Unnamed: 0,Hosp_Name,metrics,values
0,Saint Joseph Hospital Elgin - AMITA,rating_overall,1.0
1,Saint Joseph Hospital Elgin - AMITA,rating_overall,1.0
2,Saint Joseph Hospital Elgin - AMITA,rating_overall,3.0
3,Saint Joseph Hospital Elgin - AMITA,rating_overall,5.0
4,Saint Joseph Hospital Elgin - AMITA,rating_overall,1.0
5,Saint Joseph Hospital Elgin - AMITA,rating_overall,5.0
6,Saint Joseph Hospital Elgin - AMITA,rating_overall,1.0
7,Saint Joseph Hospital Elgin - AMITA,rating_overall,1.0
8,Saint Joseph Hospital Elgin - AMITA,rating_overall,3.0
9,Saint Joseph Hospital Elgin - AMITA,rating_overall,1.0


In [10]:
ratings_long = ratings_long.dropna()
ratings_long.info()
ratings_long.to_csv('RatingsData.csv') # write this dataframe to a csv to upload in the web app folder

<class 'pandas.core.frame.DataFrame'>
Int64Index: 14844 entries, 0 to 14843
Data columns (total 3 columns):
Hosp_Name    14844 non-null object
metrics      14844 non-null object
values       14844 non-null float64
dtypes: float64(1), object(2)
memory usage: 463.9+ KB


Here we work out the code to build density plots for the ratings data that can then be used in the web app script.
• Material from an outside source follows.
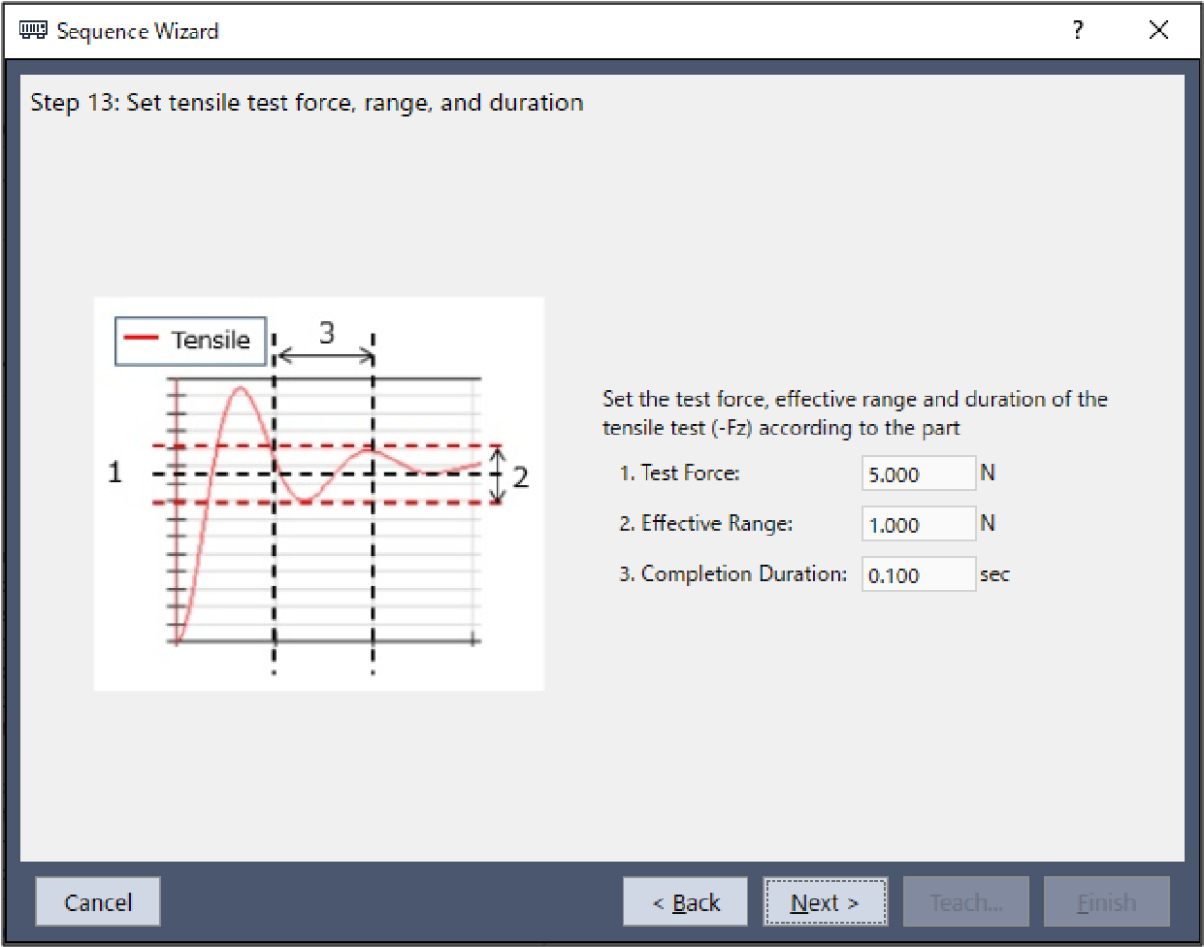Click the Tensile legend in the diagram
This screenshot has height=947, width=1204.
tap(190, 341)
I used altair, but bokeh, plotly, or ggplot2 would also work.

In [12]:
import altair as alt

ratings_long = ratings_long.dropna()
alt.data_transformers.disable_max_rows()

matrix = alt.Chart(ratings_long,
    width=120,
    height=80
).transform_filter(
    'isValid(datum.values)'
).transform_density(
    'values',
    groupby=['metrics'],
    as_=['values', 'density'],
    extent=[0.5,5.5],
).mark_area().encode(
    x='values:Q',
    y='density:Q',
).facet(
    'metrics',
    columns=3
)
matrix

In [13]:
chart2 = alt.LayerChart(ratings_long).configure_axis(
    labelFontSize=16,
    titleFontSize=16
).configure_title(fontSize=20)

base2 = alt.Chart(
    ratings_long, 
    width=400, 
    height=300, 
    title="Work-life balance rating"
).transform_density(
    'values',
    as_=['values', 'density'],
    extent=[0.5, 5.5],
).mark_area().encode(    
    x='values:Q',
    y='density:Q',
)
chart2+base2

In [None]:
#write the full dataframe to csv

review_df.to_csv("ReviewData.csv")

In [16]:
#get a better sense of the average of each rating type by hospital

EmpRatings = review_df.groupby(['Hosp_Name'])['rating_overall', 'rating_balance', 'rating_culture', 'rating_career', 'rating_comp', 'rating_mgmt'].mean()
EmpRatings.head()

Unnamed: 0_level_0,rating_overall,rating_balance,rating_culture,rating_career,rating_comp,rating_mgmt
Hosp_Name,Unnamed: 1_level_1,Unnamed: 2_level_1,Unnamed: 3_level_1,Unnamed: 4_level_1,Unnamed: 5_level_1,Unnamed: 6_level_1
Adventist Medical Center Glen Oaks - AMITA,4.2,3.8,4.2,4.0,4.2,4.2
Adventist Medical Center Hinsdale - AMITA,3.625,3.25,3.875,3.375,3.25,2.75
Advocate BroMenn Medical Center,3.5,4.0,3.5,3.333333,3.166667,3.333333
Advocate Christ Medical Center - Oak Lawn,1.0,1.0,1.0,2.0,1.0,1.0
Advocate Good Samaritan - Downers Grove,4.0,3.0,4.0,3.0,3.0,5.0


In [None]:
#write ratings to a csv file and look through the ratings to make sure the locations look correct 
#validate the quality of results and fill in any missing values from Indeed 5-star ratings

EmpRatings.to_csv("EmployeeRatings.csv")

Perfect, we have code chunks that can be used to build pieces of an interactive web app made with Streamlit and deployed on the web with Heroku. We also have some summarized ratings data frames, saved as .csv files, from the web scraping results!